*What is asked*: Reproduce the lines below word for word, starting with the first line and ending with the line that contains "AudioEye Accessibility (453, 1316)", both included.

— START Task inputs —

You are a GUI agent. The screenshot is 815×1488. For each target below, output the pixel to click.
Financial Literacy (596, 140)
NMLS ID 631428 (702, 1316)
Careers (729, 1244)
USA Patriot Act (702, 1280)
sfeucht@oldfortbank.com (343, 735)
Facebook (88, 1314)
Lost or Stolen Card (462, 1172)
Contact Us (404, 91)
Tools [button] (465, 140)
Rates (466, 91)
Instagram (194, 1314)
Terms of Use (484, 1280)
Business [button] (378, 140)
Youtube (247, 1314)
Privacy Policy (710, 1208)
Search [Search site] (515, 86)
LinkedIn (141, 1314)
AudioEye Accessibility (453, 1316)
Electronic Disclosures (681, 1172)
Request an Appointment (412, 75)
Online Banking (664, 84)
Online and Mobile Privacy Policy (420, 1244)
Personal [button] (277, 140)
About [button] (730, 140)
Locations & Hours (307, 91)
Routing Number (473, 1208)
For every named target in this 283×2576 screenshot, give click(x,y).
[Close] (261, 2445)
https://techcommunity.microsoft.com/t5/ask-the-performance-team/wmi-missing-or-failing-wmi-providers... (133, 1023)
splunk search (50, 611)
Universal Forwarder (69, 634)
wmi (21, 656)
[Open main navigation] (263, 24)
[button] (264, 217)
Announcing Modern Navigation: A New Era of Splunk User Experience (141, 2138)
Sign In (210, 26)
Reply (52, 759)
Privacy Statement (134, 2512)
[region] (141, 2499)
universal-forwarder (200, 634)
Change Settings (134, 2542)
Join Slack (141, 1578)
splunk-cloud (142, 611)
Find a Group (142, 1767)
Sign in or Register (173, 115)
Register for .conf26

— END Task inputs —

*Solution*:
You are a GUI agent. The screenshot is 815×1488. For each target below, output the pixel to click.
Financial Literacy (596, 140)
NMLS ID 631428 (702, 1316)
Careers (729, 1244)
USA Patriot Act (702, 1280)
sfeucht@oldfortbank.com (343, 735)
Facebook (88, 1314)
Lost or Stolen Card (462, 1172)
Contact Us (404, 91)
Tools [button] (465, 140)
Rates (466, 91)
Instagram (194, 1314)
Terms of Use (484, 1280)
Business [button] (378, 140)
Youtube (247, 1314)
Privacy Policy (710, 1208)
Search [Search site] (515, 86)
LinkedIn (141, 1314)
AudioEye Accessibility (453, 1316)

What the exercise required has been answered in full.